Timothy’s pugnacious, licentious older brother Valentine, a fireman and Democratic Party stalwart, ropes him into donning the copper star of the New York police, ushering him into a world of brothels, street toughs, abject poverty and rampant bigotry. Timothy is assigned to Manhattan’s notorious Sixth Ward — “hell’s privy pit,” he calls it — which includes the Five Points neighborhood that movie buffs will recall as the setting of Martin Scorsese’s 2002 epic Gangs of New York.
Heading home one night, Timothy literally collides with a terrified 10-year-old Irish girl, Bird Daly, who is dressed in a blood-soaked night shift. An escapee from a brothel that entraps children for pedophiles, Bird regales Timothy with seemingly tale tales about a boy who is about to be murdered, and many other children who already have met a similar fate.
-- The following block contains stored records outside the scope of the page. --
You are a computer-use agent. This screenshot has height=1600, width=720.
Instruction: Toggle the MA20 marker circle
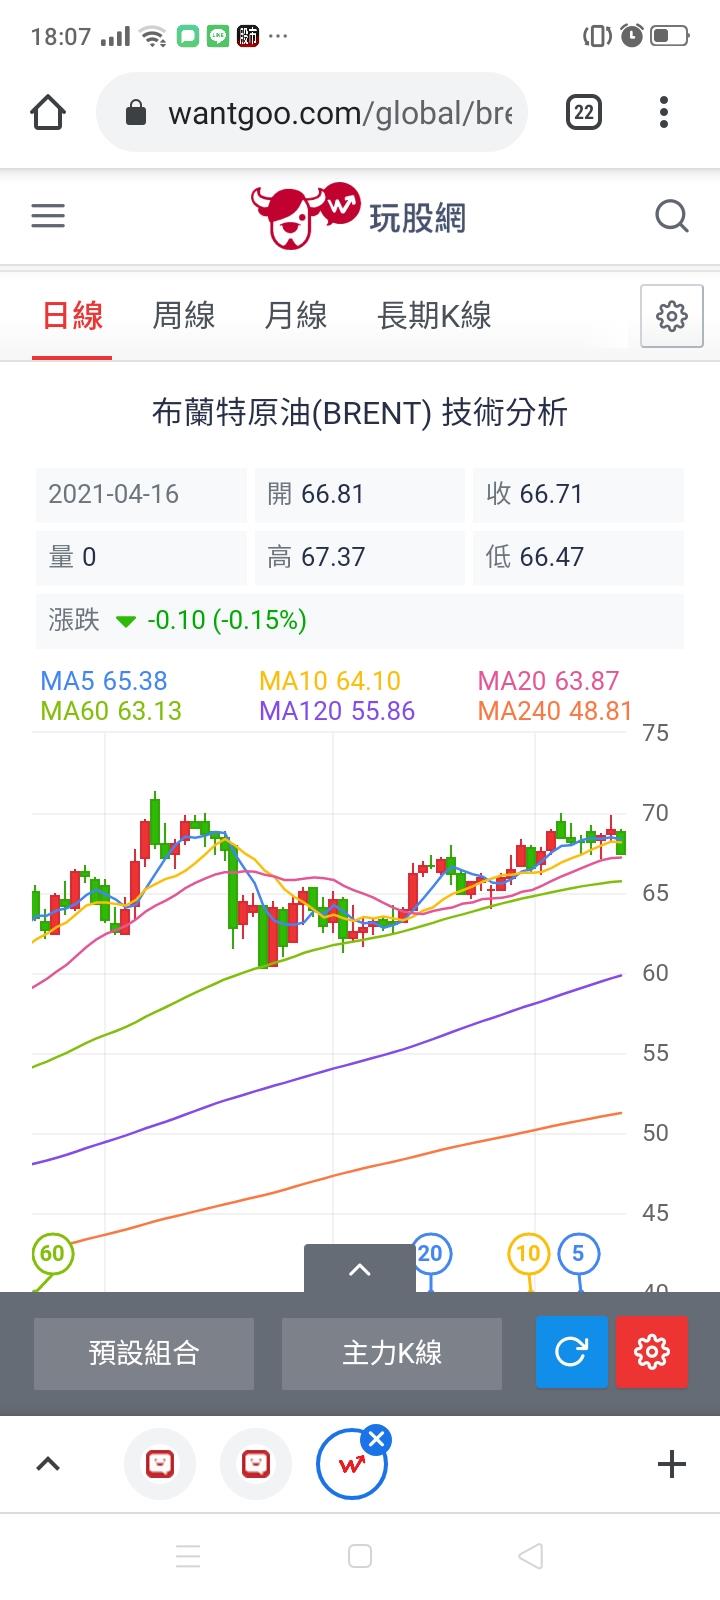[430, 1253]
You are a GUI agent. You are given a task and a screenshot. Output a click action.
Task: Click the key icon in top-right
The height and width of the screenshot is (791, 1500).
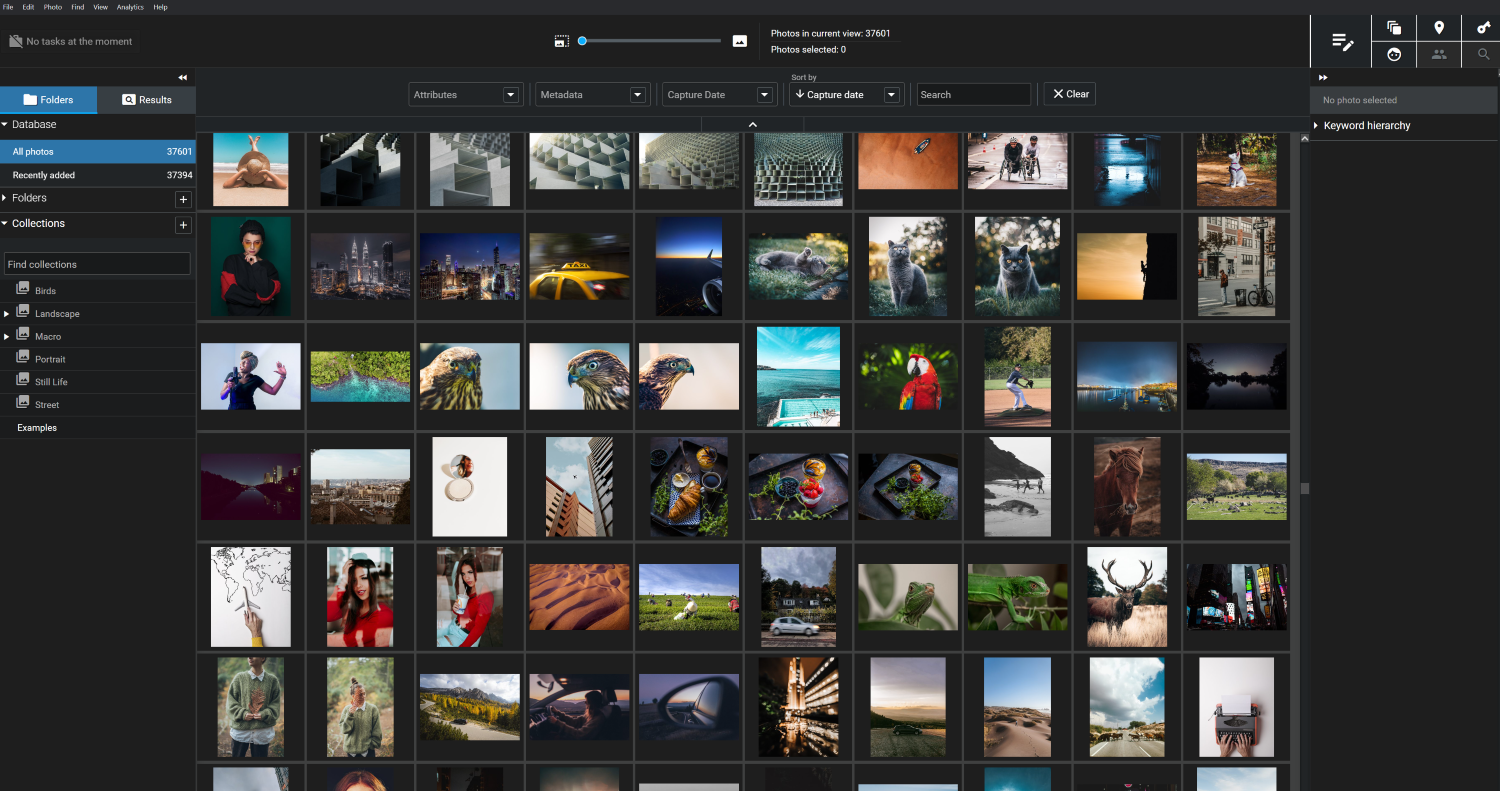(x=1483, y=28)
Except that Bird’s claims are not the product of a vivid imagination. Her young friend Liam, newly arrived at the brothel, soon turns up in a trash can, with what looks like a cross carved into his torso. Eventually, Timothy finds himself investigating how some 20 children came to be buried in shallow, unmarked graves. The victims are believed to have been murdered by a mysterious sadist who makes his rounds with his face concealed by a black hood.
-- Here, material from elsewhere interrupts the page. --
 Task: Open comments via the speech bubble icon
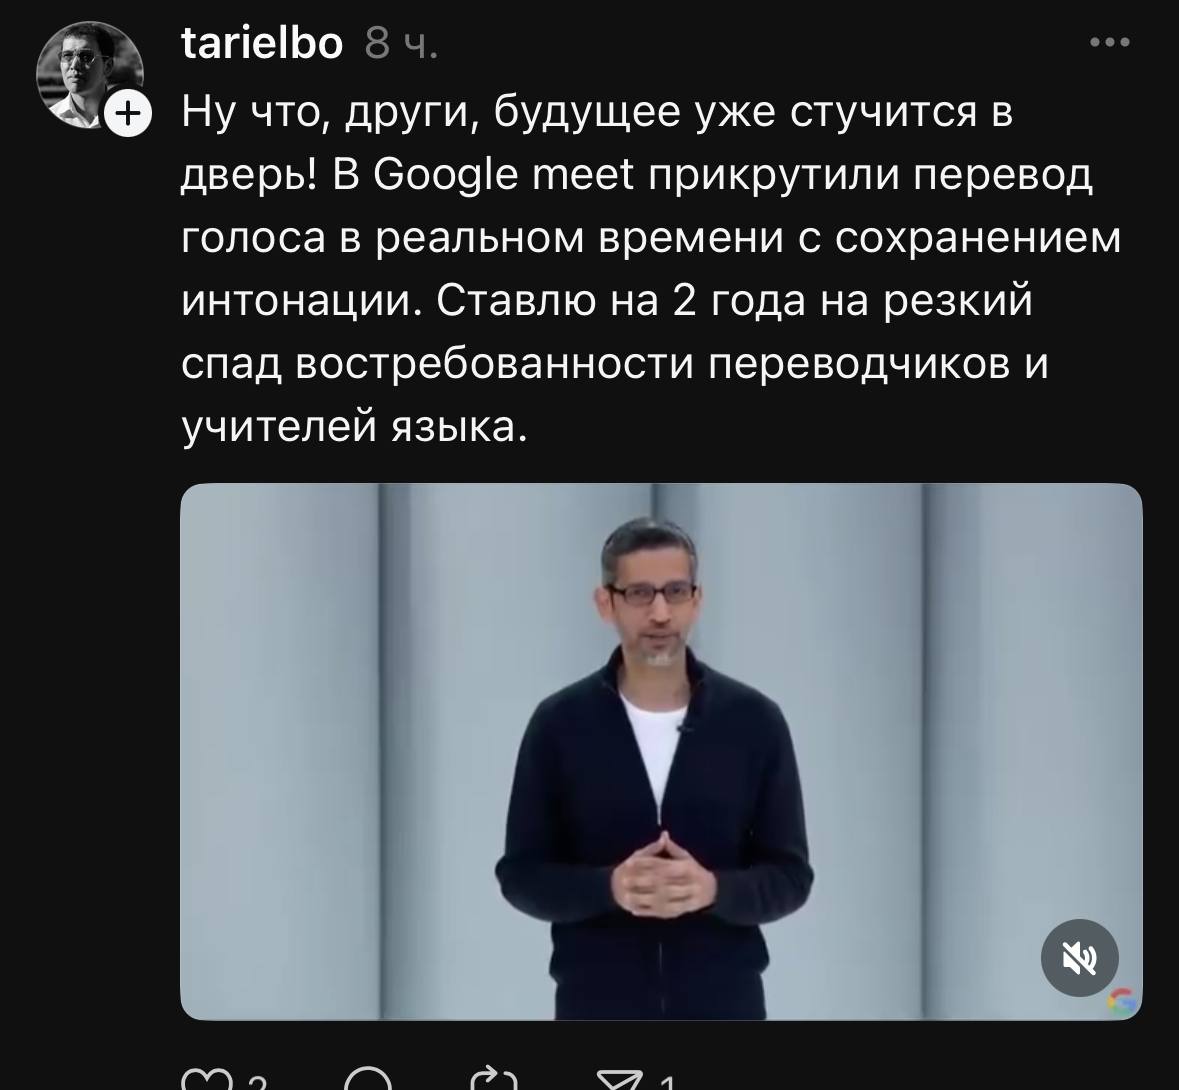pos(368,1079)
Although the police try to keep the deaths under wraps, someone purporting to be the killer writes a series of letters, one of which ends up in a newspaper. The letters claim the writer is an Irish vigilante who is targeting Irish “kinchin mabs” — children who work as prostitutes — to purify the city. Hostility toward the city’s Irish population intensifies when a boy is found crucified inside a Catholic church.
All of which poses serious problems for the Democrats who control city government. The party’s base of support is largely Irish, so a public backlash against the Irish could break the Democrats’ stranglehold on the city, transfer power to the Whigs, and destroy one of the Democratic Party’s most visible accomplishments: the city’s police force.
Timothy’s high-stakes investigation leaves the weary detective frustrated and beleaguered, but he has other problems to contend with as well, including his love-hate relationship with his brother and his deep but unexpressed love for Mercy. Only later does Tim discover that both Valentine and Mercy have dark secrets, and that his investigation is leading him down surprising paths.
In addition to spinning an electrifying tale, Lyndsay Faye convincingly transports readers to the more dubious corners of antebellum New York, thanks in large part to her use of “flash,” 19th-century slang compiled in a dictionary crafted by George W. Matsell, New York’s first police chief. The real-life Matsell is seen working on his dictionary in the novel.
A helpful lexicon in The Gods of Gotham defines the likes of a dead rabbit (a very athletic, rowdy fellow), palaver (to talk), physog (a face), fam grasp (to shake hands) and French cream (brandy).
Faye also does an eye-opening job of conveying the excesses of rabid nativism, particularly when American-born Protestants take aim at Irish immigrants and their Catholicism, which are attacked in the most strident terms. Several chapters of The Gods of Gotham open with short excerpts from actual anti-immigrant periodicals, such as an 1843 publication by the Orange County Protestant Reformation Society which condemns “the unrelenting cruelty” of the pope, “this most insatiable murderer of men.”
Faye’s New York is sordid, but also uplifting at times, not least because of a handsome piece of detective work as Timothy eventually ferrets out the shocking truth. It’s stunningly horrific, but from a storytelling perspective, satisfying as well.